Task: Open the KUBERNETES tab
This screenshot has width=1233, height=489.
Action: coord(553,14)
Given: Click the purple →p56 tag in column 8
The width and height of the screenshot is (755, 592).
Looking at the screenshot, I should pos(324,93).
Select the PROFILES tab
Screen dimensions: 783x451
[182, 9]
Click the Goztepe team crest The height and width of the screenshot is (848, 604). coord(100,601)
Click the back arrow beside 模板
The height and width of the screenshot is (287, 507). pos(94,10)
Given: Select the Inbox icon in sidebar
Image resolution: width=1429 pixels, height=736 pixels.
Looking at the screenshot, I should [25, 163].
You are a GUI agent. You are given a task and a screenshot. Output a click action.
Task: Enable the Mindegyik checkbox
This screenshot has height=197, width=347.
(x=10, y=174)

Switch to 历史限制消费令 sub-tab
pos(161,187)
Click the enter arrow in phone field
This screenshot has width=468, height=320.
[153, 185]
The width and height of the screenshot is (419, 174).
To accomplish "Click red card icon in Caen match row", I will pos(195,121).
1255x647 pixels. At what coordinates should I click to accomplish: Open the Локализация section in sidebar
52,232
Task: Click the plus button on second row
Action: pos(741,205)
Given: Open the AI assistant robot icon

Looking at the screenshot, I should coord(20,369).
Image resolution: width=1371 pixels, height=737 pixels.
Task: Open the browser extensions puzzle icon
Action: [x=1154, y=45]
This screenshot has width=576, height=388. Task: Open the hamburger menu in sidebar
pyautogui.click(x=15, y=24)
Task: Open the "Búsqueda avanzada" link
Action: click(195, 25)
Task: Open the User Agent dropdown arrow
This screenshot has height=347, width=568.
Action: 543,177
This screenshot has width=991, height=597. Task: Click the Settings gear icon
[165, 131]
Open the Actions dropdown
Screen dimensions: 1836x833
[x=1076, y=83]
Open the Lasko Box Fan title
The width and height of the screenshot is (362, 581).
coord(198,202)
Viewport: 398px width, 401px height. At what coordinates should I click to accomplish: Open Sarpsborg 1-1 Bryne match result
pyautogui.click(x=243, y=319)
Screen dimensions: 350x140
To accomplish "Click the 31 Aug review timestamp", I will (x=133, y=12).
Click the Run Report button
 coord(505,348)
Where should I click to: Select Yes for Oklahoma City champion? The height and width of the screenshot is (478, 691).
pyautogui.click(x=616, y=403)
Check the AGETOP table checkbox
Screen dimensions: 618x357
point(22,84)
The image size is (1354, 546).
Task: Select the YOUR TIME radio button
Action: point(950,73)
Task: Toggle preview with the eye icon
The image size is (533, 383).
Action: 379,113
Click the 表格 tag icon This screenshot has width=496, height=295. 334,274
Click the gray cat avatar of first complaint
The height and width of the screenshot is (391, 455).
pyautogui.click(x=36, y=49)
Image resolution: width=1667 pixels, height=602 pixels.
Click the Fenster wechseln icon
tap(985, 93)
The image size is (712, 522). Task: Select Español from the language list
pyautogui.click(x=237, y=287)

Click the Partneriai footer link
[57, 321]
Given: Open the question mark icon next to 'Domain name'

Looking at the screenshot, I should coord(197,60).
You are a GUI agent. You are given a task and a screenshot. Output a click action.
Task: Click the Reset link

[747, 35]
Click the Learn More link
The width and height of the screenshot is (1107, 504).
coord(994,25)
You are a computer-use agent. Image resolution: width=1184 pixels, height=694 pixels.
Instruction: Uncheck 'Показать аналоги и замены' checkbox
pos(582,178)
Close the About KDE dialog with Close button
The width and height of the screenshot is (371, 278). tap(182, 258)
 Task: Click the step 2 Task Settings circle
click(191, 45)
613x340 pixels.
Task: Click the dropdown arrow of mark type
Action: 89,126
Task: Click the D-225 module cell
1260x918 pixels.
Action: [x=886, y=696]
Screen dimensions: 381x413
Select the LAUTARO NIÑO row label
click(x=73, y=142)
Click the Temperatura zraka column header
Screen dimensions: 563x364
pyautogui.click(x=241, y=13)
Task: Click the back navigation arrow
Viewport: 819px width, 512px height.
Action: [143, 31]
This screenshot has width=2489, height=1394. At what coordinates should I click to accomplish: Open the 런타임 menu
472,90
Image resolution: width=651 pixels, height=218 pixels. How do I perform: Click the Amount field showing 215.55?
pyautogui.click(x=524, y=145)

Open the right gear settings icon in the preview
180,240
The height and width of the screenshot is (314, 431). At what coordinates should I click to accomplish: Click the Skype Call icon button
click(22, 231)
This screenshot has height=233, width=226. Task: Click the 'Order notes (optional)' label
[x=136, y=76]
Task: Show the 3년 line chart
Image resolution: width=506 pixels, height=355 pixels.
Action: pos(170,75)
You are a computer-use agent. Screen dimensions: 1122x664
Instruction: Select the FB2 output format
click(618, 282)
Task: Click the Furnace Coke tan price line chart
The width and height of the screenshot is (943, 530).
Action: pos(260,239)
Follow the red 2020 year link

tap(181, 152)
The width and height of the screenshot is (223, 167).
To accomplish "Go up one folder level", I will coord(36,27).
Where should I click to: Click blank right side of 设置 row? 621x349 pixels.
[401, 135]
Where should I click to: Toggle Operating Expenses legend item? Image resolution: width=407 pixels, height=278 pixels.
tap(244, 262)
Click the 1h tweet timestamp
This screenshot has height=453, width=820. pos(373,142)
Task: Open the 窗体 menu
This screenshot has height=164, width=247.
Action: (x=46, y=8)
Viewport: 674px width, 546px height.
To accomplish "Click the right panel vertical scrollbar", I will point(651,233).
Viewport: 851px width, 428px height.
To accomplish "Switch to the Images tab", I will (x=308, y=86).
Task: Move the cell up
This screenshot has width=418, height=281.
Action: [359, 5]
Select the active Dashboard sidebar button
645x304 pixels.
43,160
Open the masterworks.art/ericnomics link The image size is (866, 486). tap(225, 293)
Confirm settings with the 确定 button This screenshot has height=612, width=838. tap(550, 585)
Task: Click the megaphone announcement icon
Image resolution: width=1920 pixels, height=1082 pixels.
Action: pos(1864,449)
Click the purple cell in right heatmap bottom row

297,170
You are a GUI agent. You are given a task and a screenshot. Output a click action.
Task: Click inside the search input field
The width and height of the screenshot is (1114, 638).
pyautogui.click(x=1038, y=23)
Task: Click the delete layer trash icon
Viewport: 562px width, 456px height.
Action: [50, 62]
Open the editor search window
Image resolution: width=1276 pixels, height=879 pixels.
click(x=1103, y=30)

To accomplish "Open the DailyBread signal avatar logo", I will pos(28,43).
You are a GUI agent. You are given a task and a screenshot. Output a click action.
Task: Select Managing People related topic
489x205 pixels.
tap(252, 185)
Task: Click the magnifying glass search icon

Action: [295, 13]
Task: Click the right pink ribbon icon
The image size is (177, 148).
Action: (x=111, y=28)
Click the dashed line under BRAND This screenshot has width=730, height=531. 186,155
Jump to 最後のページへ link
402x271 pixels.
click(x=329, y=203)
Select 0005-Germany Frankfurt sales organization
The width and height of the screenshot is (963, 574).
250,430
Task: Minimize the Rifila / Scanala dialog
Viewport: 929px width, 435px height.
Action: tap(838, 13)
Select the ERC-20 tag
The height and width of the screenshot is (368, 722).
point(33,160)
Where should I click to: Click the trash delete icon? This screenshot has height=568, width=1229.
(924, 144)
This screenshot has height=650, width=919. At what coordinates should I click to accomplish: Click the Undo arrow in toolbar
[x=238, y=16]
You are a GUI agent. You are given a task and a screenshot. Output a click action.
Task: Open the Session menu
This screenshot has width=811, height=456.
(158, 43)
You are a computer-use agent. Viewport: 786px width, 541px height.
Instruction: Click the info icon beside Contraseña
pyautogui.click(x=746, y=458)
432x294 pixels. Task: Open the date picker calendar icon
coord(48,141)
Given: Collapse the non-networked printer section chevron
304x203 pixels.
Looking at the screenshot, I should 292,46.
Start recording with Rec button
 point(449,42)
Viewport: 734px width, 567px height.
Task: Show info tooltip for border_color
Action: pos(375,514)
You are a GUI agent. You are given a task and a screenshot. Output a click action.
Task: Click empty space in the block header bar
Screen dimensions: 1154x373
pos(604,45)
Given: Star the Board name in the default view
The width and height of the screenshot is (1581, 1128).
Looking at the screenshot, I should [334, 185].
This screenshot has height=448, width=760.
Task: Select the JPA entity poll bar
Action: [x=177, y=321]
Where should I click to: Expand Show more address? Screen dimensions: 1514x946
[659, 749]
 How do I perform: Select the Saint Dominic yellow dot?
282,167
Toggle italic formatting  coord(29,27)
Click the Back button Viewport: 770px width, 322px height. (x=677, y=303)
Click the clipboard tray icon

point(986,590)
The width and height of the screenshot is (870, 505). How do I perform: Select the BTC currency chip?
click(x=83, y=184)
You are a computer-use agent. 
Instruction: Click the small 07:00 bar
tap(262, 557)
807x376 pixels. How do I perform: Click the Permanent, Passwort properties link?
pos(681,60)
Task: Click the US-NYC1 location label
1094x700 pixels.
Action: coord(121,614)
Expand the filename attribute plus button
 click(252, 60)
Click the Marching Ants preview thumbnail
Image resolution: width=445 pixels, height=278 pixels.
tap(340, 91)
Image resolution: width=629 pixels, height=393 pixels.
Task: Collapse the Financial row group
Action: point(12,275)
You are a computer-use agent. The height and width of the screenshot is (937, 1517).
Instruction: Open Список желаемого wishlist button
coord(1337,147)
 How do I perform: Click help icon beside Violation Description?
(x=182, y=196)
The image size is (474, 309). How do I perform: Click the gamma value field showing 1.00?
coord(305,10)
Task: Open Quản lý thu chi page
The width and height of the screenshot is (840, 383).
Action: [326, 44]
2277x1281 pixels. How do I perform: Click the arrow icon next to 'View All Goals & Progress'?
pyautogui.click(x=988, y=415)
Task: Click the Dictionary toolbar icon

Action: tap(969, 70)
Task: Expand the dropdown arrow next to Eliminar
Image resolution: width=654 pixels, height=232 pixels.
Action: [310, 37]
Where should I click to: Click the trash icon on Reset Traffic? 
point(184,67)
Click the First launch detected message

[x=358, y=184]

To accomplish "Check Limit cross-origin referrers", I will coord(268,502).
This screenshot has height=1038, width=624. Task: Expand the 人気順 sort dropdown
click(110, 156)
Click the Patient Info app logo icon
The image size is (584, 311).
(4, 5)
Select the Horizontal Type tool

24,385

------------------------

Can you render the stretch from the line containing "Click the Patient Info app logo icon" through the end of the records as a JSON list of strings, one string per line, with blank lines left out?

▶ **THE SOLUTION**
[
  "Click the Patient Info app logo icon",
  "The image size is (584, 311).",
  "(4, 5)",
  "Select the Horizontal Type tool",
  "24,385"
]